Митяйка задохнулся от волнения.
– А уж жирны – сало на полету с хлупей так и брызжет! А что самое главное – дуры дурами, ждут не дождутся тебя, Митенька, с утиной-то дробью, – спокойно, с совершенно серьезным лицом сказал Иван.
– Не догнал? Жалко! – добродушно подтрунил и «молчун» Володя.
Митяйка понял, что спорить с ними бесполезно. Он махнул рукой, перешел от них на другую сторону долгуши и молча сел рядом со мною.
Я тронул лошадей: до заветных лугов с коммунарскими просянищами было уже недалеко. А вот и долгожданный отвороток с степного большака к распаханным и засеваемым ежегодно коммунарами почти одним просом пойменным лугам.
Степь осталась слева, внизу направо раскинулась обращенная в поле пойма, кое-где изрезанная взблескивающими стеклышками озерин.
В конце просянищ, далеко на горизонте – Иртыш. За Иртышом, на правобережной, нагорной его стороне – село Красный яр.
Обширную, гектаров на тысячу котловину пойменных лугов со стороны степного большака наподобие гигантской подковы окантовал высокий берег, именуемый у нас венцом. Венец невысок, метров двадцать – тридцать. Крутые склоны его заросли шиповником, колючим ежевичником, повиликой. В седые тысячелетья волны Иртыша плескались у подножия венца и, постепенно отступая, образовали эту благодатную, обогащенную плодородным илом пойму… На поднятой коммунарами дернине и перелогах просо давало неслыханные урожаи.

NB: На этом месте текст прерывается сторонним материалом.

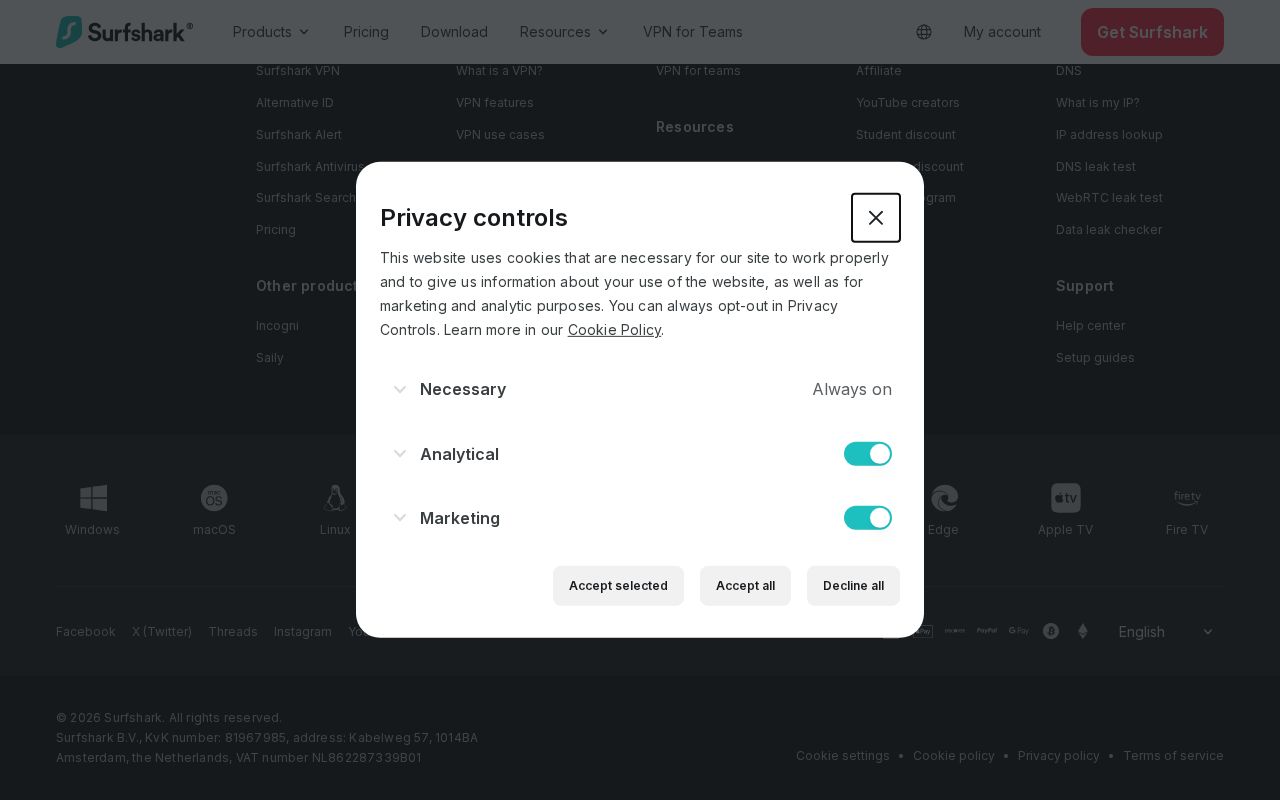Open the Products menu
1280x800 pixels.
click(x=271, y=32)
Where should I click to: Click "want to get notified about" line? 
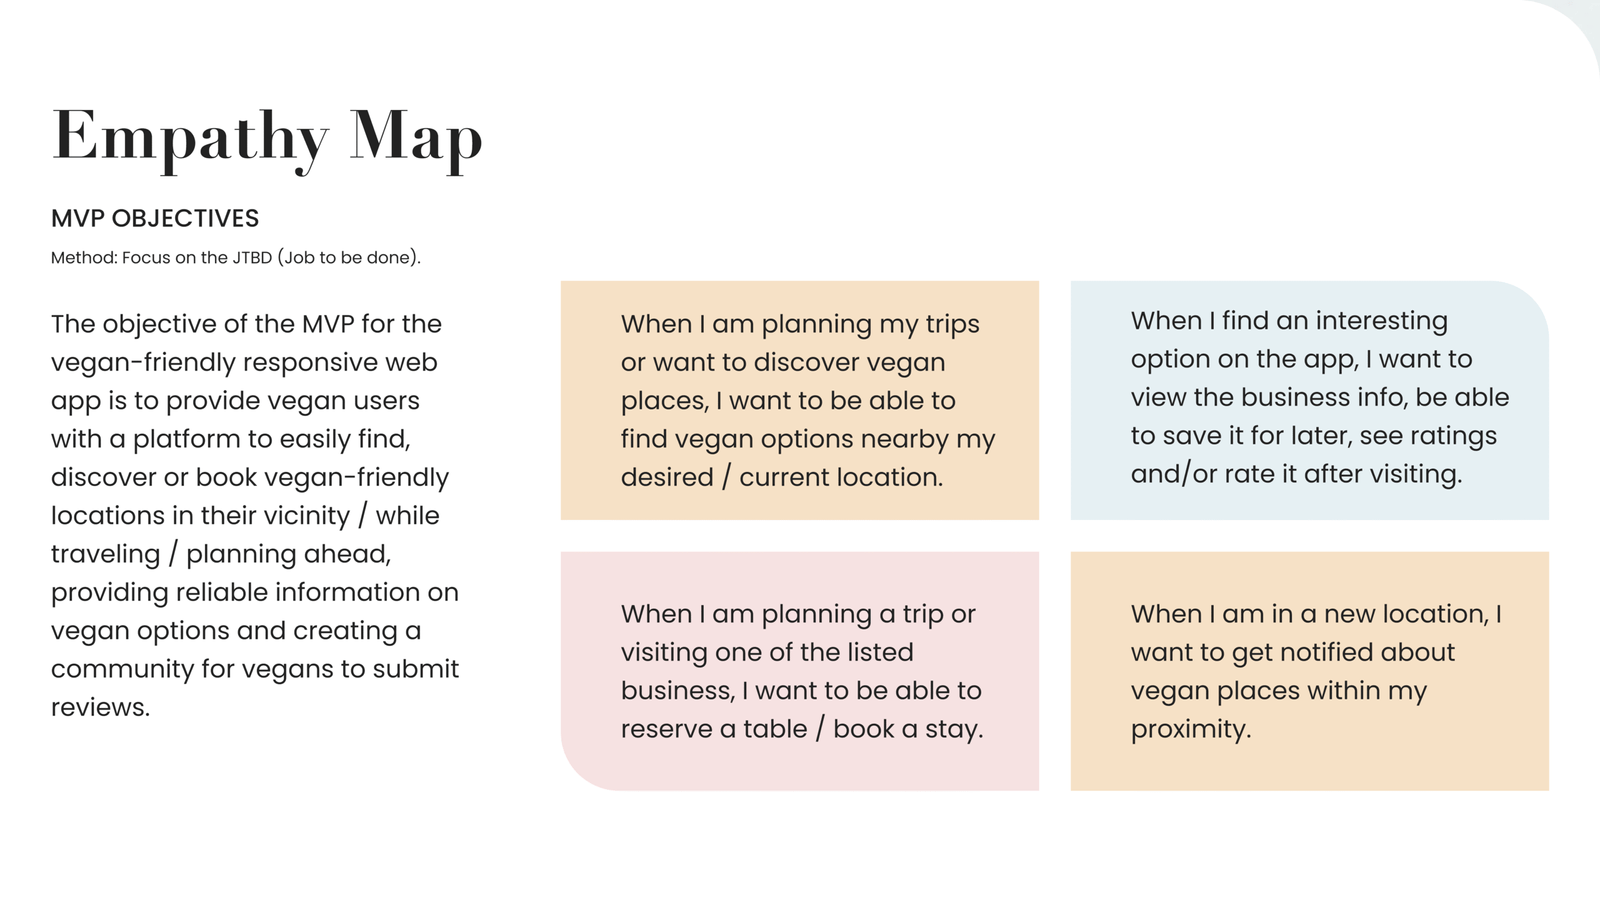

Спустившись с венца, луговая дорожка повернула к реке. На первой же пережабинке между двух озерин она пошла через колдыбажины чуть ли не в полчеловечьего роста. И собаки и мы спрыгнули с долгуши.

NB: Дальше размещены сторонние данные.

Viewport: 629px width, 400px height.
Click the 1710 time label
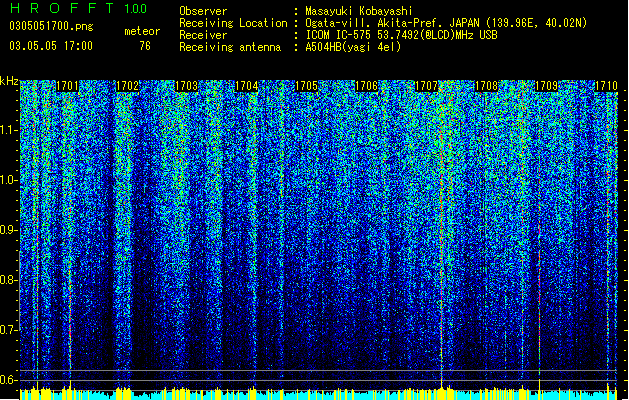click(x=606, y=86)
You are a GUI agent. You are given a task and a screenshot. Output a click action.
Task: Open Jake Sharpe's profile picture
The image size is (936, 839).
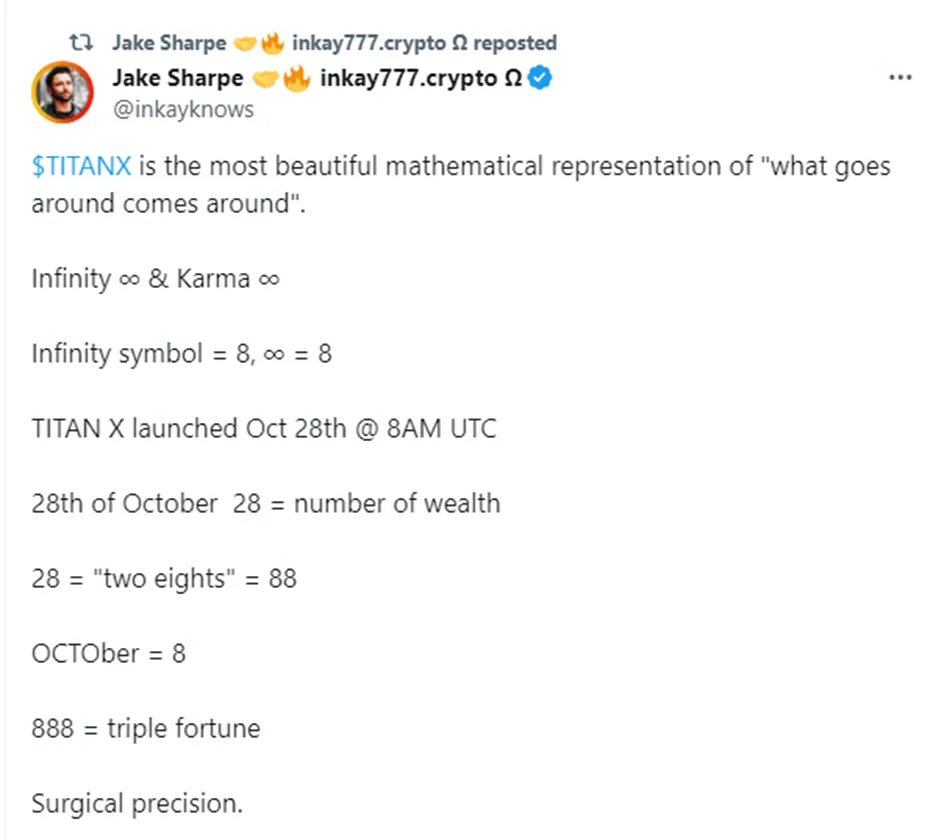coord(63,92)
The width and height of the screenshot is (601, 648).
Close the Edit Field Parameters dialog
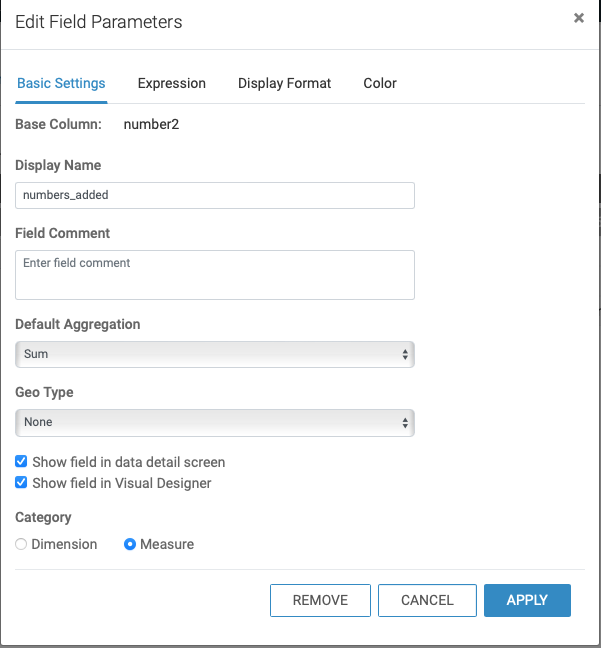coord(579,18)
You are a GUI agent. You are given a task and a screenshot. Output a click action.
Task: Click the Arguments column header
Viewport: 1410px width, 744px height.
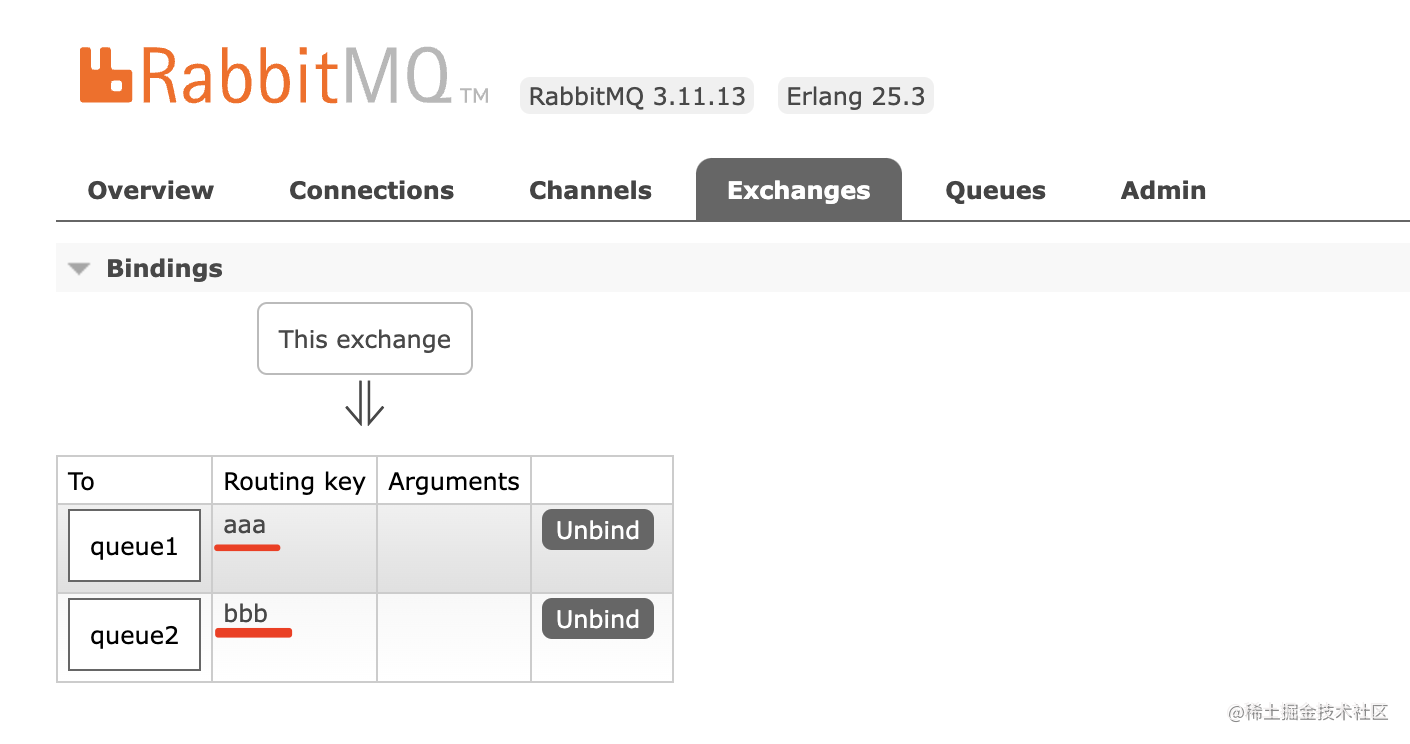click(x=453, y=482)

Кадо и Альфа, раздув ноздри, жадно втягивая влажность кустарников, направились было в манящие их крепи. Митяйка, как и все мы, спешивший к заветным местам, грозно крикнул им: «На-а-зза-ад!» И собаки вернулись к долгуше.
Но вот еле заметная в кочках колея снова вырвалась на гриву. Мы сели. Кони, почуяв близкий отдых, без понуждения пошли ходкой рысью. Собаки ошалело-радостно носились по гриве, то ненадолго наведываясь к долгуше, то вновь уносясь вперед.
Обогнув последнюю излуку длинной прозрачно-родниковой озерины, вскоре нам открылась широкая стальная важевато-текучая лента Иртыша и посредине – темная гряда Красноярских островов с языками длинных открытых со всех сторон гольцов, неприступных ни с берега, ни с воды охотнику: эти-то гольцы и были облюбованы для дневок сторожкой в стаях пролетной кряковой уткой. Безлюдные поздней осенью поля коммуны со скошенным и убранным – а частью в валках, в копнах просом, за неуправкой – нередко уходящие даже под снег, были как бы специально приготовлены для откорма пролетной птицы.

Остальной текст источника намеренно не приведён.